House Bill 1003 is an attempt by state Republicans to increase teacher pay without adding new state dollars. Instead, legislators want schools to use more existing dollars on salaries.
“We do need to pay teachers more,” board President Julie Hollingsworth said. “It's obvious in Indiana that teacher pay is falling behind, so the question is how to do it. We have other academic staff in our buildings that serve students. They deserve a raise, too.”
Schools as of Jan. 1 have separate education and operations funds. The education fund is where state tuition dollars go while operations have local property tax dollars. Each school board has to pass a resolution on how much it will transfer out of education into operations for expenses such as human resources, utilities and food service.

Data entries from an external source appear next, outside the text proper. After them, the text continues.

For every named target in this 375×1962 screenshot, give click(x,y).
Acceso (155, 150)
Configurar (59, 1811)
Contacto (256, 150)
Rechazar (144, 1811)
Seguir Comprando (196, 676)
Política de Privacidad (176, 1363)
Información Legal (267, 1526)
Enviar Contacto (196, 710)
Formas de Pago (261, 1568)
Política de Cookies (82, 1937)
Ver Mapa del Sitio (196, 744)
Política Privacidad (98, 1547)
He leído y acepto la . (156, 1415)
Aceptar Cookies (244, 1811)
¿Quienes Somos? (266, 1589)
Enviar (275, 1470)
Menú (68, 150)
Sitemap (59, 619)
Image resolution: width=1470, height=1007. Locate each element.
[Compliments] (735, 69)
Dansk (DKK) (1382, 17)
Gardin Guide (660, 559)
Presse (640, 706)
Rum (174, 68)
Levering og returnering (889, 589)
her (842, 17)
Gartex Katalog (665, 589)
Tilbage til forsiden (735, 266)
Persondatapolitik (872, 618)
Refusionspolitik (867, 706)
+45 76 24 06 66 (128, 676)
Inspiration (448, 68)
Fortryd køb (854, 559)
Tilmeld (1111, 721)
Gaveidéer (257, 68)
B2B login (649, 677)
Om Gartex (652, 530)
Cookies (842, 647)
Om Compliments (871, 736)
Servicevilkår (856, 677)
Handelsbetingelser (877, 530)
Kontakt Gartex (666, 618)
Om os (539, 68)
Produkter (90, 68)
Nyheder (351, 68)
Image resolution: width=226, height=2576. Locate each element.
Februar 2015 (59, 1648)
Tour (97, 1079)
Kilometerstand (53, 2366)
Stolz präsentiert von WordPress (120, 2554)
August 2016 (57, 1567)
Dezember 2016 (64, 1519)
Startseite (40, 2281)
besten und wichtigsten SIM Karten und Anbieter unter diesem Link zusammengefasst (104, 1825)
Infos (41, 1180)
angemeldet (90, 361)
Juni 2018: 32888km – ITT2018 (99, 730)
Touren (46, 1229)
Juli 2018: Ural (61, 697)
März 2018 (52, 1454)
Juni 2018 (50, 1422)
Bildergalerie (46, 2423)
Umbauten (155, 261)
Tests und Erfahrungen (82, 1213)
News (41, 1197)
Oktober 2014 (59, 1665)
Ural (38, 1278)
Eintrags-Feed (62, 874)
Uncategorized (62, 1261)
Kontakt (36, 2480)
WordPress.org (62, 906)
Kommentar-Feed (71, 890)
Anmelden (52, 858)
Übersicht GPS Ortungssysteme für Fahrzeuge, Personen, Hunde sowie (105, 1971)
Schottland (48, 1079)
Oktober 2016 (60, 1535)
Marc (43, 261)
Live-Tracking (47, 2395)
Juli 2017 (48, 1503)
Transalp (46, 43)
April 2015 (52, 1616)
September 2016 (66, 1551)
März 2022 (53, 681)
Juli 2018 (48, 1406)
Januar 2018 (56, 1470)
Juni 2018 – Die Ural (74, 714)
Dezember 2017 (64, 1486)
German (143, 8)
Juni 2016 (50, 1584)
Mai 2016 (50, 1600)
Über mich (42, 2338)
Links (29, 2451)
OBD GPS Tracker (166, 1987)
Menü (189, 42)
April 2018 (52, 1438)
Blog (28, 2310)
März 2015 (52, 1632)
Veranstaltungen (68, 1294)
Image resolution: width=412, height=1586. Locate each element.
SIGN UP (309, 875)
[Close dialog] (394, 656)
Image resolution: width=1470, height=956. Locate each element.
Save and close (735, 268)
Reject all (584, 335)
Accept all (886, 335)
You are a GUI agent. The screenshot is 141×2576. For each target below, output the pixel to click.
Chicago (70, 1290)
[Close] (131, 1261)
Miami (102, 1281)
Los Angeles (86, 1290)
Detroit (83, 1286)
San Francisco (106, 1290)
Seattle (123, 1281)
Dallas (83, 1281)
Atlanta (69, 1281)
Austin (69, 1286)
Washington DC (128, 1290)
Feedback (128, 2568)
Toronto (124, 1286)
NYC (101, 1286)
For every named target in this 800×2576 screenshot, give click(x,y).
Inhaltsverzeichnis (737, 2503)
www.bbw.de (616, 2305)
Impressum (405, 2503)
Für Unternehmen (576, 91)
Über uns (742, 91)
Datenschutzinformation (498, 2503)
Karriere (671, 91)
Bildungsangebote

The setup was intended to give districts more flexibility, education officials have said.
House Bill 1003, however, sets a goal of schools keeping 85 percent of state dollars in the education fund, or the classroom.
“They take away the discretion to be flexible – that's kind of asinine,” board member Glenna Jehl said. “It's kind of ridiculous that they're trying to micromanage everything from the Statehouse.”
Schools still won't be able to spend what they don't have, Hollingsworth said.
“The idea is, that if you pay less to operate your buildings – like turn the lights down or lower the thermostat or, what else could we do, serve peanut butter and jelly every day – that the idea is if we could save all that money in operations, somehow we could pay teachers more,” she said.
She noted FWCS has already cut costs in recent years by closing schools, reducing transportation and implementing an energy efficiency program, among other measures.
The bill cleared the House Education Committee and advances to the full House.